ORIGINAL SHAREHOLDERS
  • All shareholders will benefit from the establishment of a market for their shares, leading to a potentially higher demand and higher prices than would have been the case in a limited market.
  • A listing enables original shareholders to realize part or all their holdings.
  • Original shareholders may benefit from the increased liquidity of their investment brought about by a listing.
EMPLOYEES
  • The implementation of share incentive schemes may result in a significant improvement of the motivation of both staff and management. A listing would make such a scheme more attractive to employees, and facilitate its operation.
  • The public attention focused on the company by the media may boost the morale of employees, as they share in the enhanced status of the company.
PUBLIC IMAGE
  • The enhanced status brought about by a listing may favourably affect relations with banks, suppliers, customers and the Government.
  • Stock exchange bulletins and reports in the financial press result in the greater publicity for the company and its product.
PROCEDURE FOR LISTING
  • All applications will always have to be brought through a Namibian sponsoring broker. (For a list of local stockbrokers, see section on "Buy and Sell")
  • Documentation is sent to the NSX, with copies of the application and other details as set out in the NSX check-lists (available on request). The NSX Listings Manager will vet documentation and only when s/he is satisfied the documentation is complete can it be forwarded to the Listing Committee. Seven days should be allowed for this.
  • Once the NSX Listings Manager is satisfied the documentation is complete, s/he will inform the Executive Committee of the application and inform the Chairperson of the Listing Committee to convene a meeting.
  • n the case of a dual-listing of a company already listed on another stock exchange, at least a further 21 days should be allowed for the Listing Committee to meet and give its approval if no serious problems arise. For a new listing, 63 days should be allowed for the Committee to consider documentation and give its approval if no major problems arise. (See below for longer procedure in the case of a public/private placing of shares before the offer).

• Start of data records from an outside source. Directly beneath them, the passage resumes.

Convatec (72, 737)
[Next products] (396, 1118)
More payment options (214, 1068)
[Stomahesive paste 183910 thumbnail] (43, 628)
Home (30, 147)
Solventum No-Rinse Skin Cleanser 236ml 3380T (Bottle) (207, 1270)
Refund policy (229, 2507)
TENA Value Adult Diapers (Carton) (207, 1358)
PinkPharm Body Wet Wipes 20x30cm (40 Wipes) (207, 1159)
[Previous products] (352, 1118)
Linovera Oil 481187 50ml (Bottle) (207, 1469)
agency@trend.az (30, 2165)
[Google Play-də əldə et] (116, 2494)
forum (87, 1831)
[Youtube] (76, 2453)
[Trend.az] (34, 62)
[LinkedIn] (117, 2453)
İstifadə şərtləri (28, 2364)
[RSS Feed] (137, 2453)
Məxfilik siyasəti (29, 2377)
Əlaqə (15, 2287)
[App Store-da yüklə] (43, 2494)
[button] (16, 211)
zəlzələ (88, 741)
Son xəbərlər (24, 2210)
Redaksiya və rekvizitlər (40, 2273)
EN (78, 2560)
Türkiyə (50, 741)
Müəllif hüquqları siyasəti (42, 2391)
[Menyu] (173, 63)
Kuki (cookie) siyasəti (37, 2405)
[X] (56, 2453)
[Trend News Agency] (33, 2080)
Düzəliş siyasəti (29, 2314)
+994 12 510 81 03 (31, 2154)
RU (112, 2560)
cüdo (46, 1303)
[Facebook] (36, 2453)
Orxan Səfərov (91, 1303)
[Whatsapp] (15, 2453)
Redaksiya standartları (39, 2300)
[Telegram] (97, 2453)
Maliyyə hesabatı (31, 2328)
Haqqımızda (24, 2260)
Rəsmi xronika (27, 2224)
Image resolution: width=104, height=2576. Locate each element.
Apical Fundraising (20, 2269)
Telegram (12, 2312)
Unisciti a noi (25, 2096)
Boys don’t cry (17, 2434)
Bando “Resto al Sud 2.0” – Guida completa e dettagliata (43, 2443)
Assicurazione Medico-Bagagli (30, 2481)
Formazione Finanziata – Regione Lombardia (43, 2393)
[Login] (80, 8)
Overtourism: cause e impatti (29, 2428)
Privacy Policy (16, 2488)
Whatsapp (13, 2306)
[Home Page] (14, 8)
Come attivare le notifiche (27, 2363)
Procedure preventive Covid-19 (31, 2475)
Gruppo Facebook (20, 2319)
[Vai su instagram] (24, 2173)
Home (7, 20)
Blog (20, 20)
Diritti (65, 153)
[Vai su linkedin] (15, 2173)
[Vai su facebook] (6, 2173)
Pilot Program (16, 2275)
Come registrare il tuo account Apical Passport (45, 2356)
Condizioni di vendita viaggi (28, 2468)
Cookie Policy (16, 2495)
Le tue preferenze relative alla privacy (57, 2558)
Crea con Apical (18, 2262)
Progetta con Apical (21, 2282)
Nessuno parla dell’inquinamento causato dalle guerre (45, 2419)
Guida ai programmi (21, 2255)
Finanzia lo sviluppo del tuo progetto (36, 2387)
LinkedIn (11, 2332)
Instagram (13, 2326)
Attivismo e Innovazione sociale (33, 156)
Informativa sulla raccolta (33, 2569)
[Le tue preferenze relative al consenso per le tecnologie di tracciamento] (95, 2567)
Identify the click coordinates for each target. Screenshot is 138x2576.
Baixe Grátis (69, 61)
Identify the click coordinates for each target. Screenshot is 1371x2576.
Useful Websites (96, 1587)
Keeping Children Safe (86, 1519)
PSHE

  • After the Listing Committee has approved the application, then the Executive Committee should also give approval. Another one day should be allowed.
  • Only when the Executive Committee has approved, may a company announce the fact that it will list on the NSX, send out invitations, etc. Under no circumstances should any publicity go out before the final approval is received from the Executive Committee although a company may confirm that it has applied once a full application has been received. At least another seven days are usually required for the company to make preparations for the listing ceremony.